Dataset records
- Opening Delimiter -
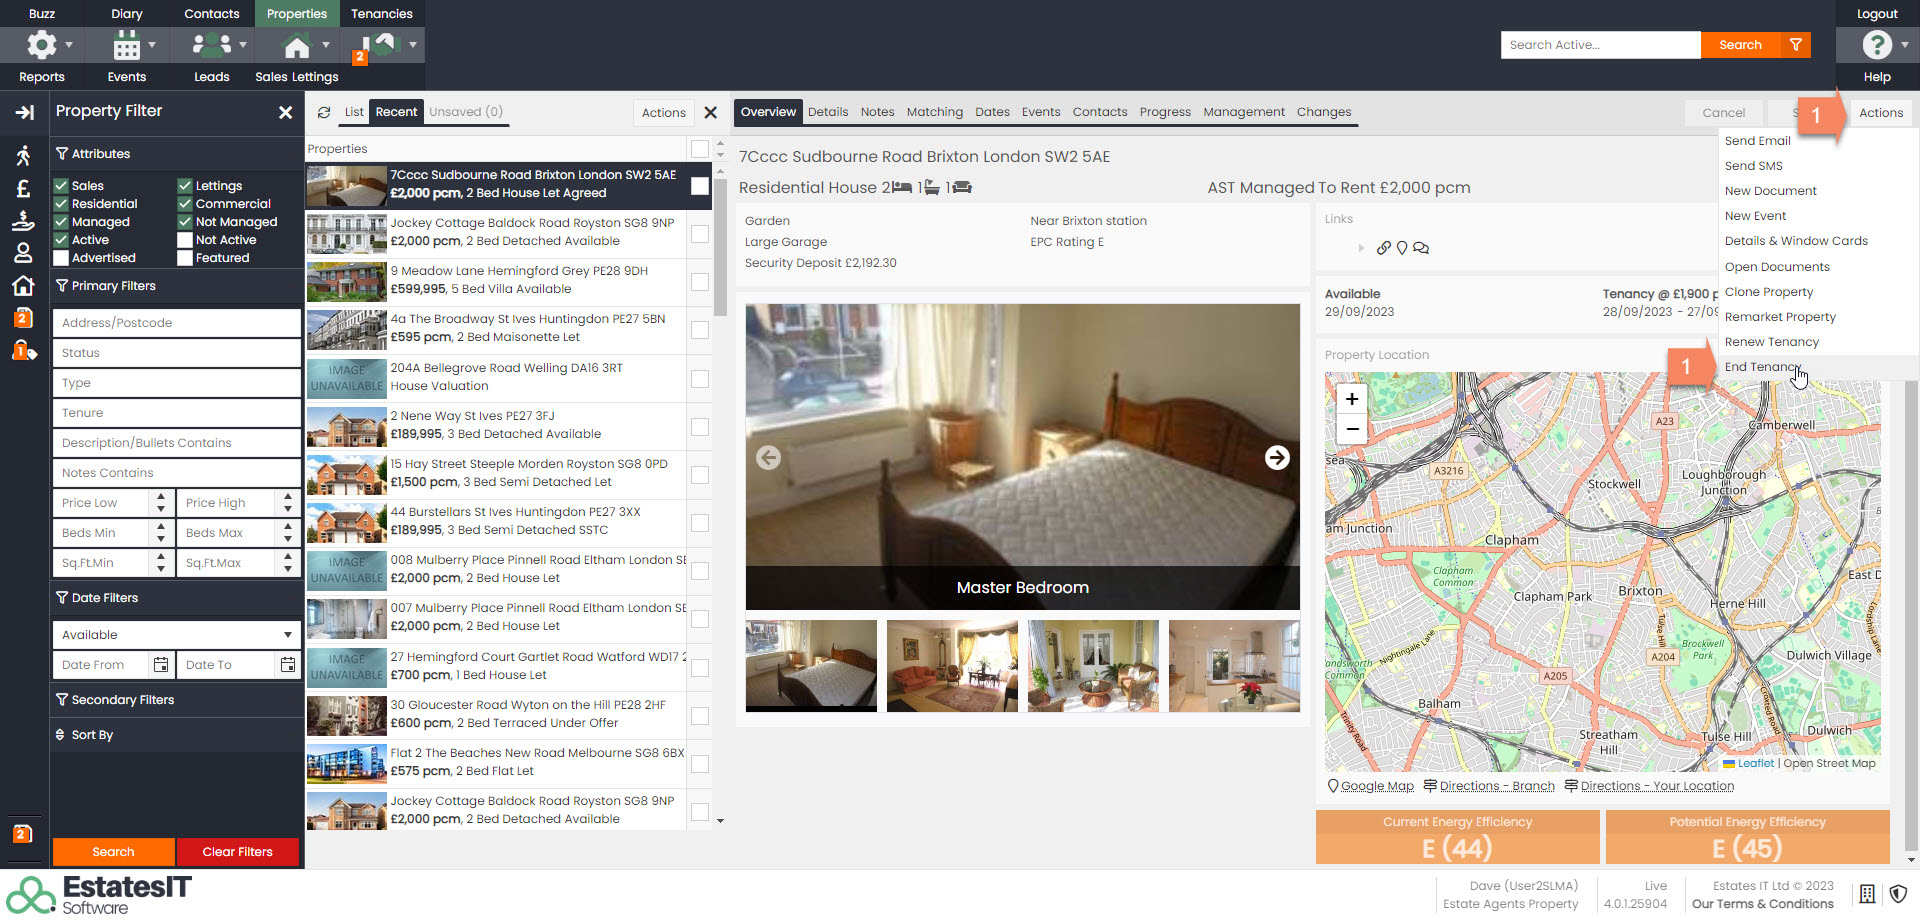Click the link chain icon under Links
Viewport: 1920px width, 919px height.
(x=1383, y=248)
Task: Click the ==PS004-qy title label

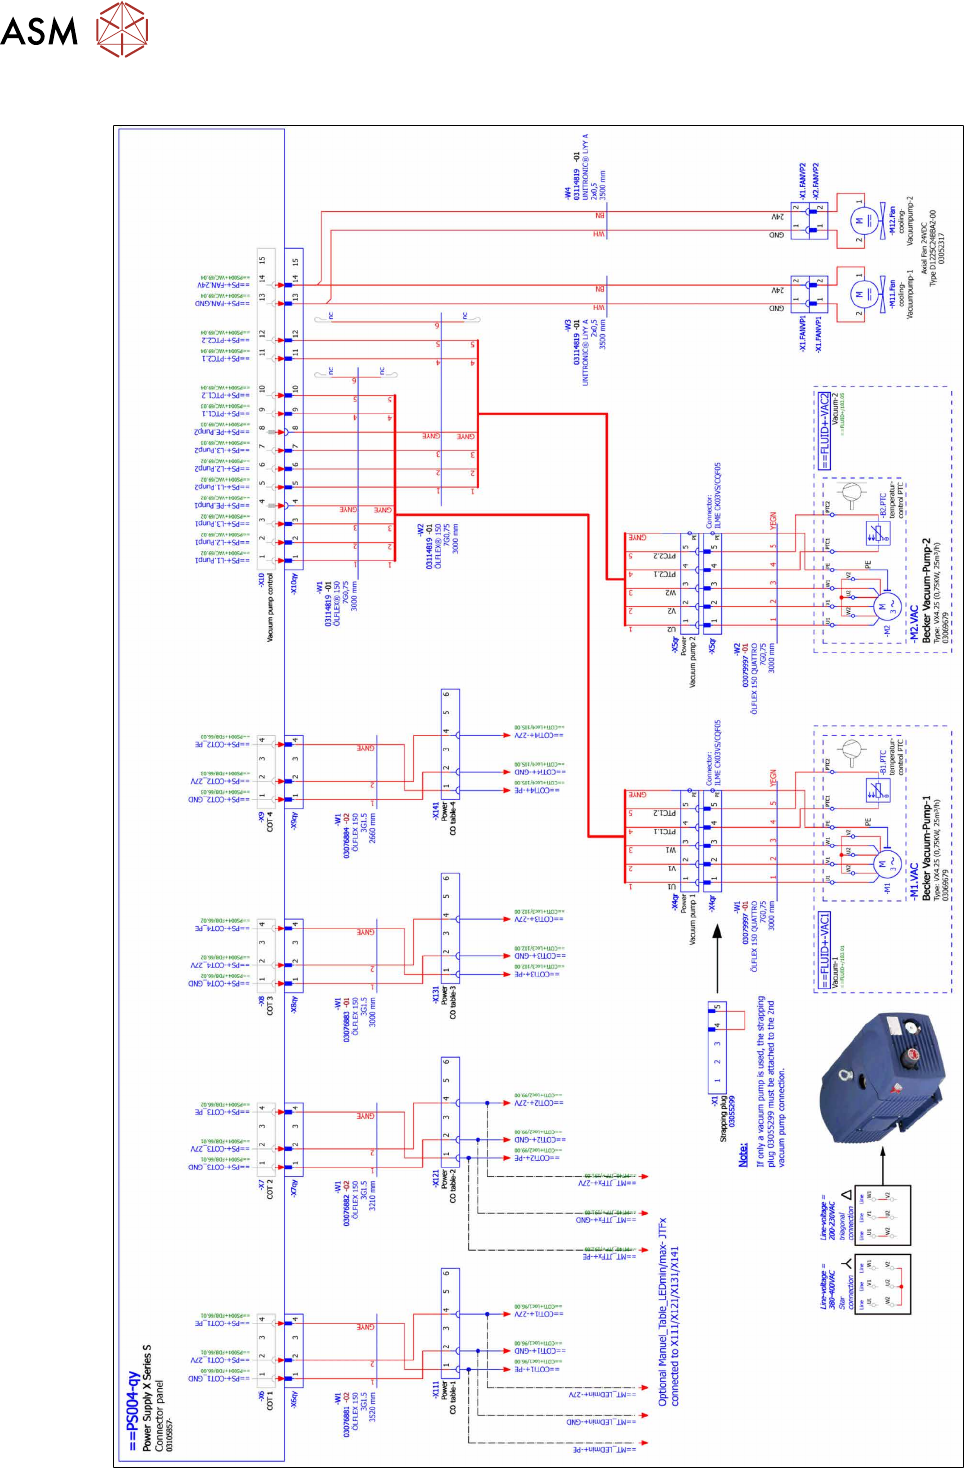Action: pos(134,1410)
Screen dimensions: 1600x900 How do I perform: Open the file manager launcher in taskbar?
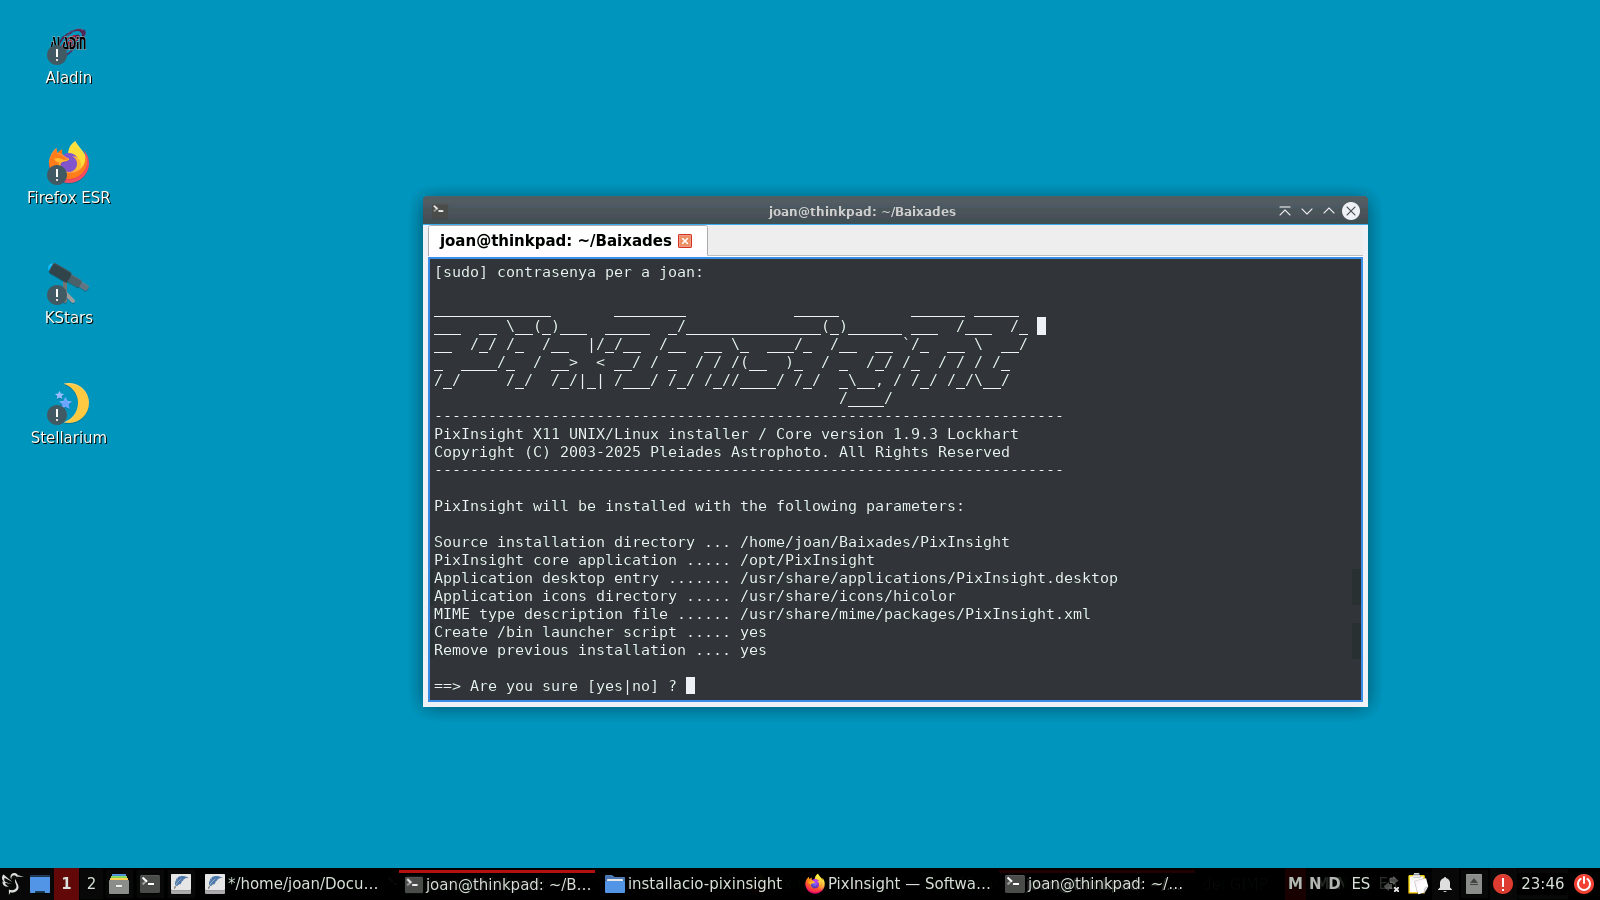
- Closing Delimiter -
What to work on: Return exactly the lines that begin with the one containing "Task: Click the ==PS004-qy title label" and end with the final line of the data above; include no pictures.

Response to this exercise:
Task: Click the ==PS004-qy title label

Action: pos(134,1410)
Screen dimensions: 1600x900 How do I perform: Open the file manager launcher in taskbar?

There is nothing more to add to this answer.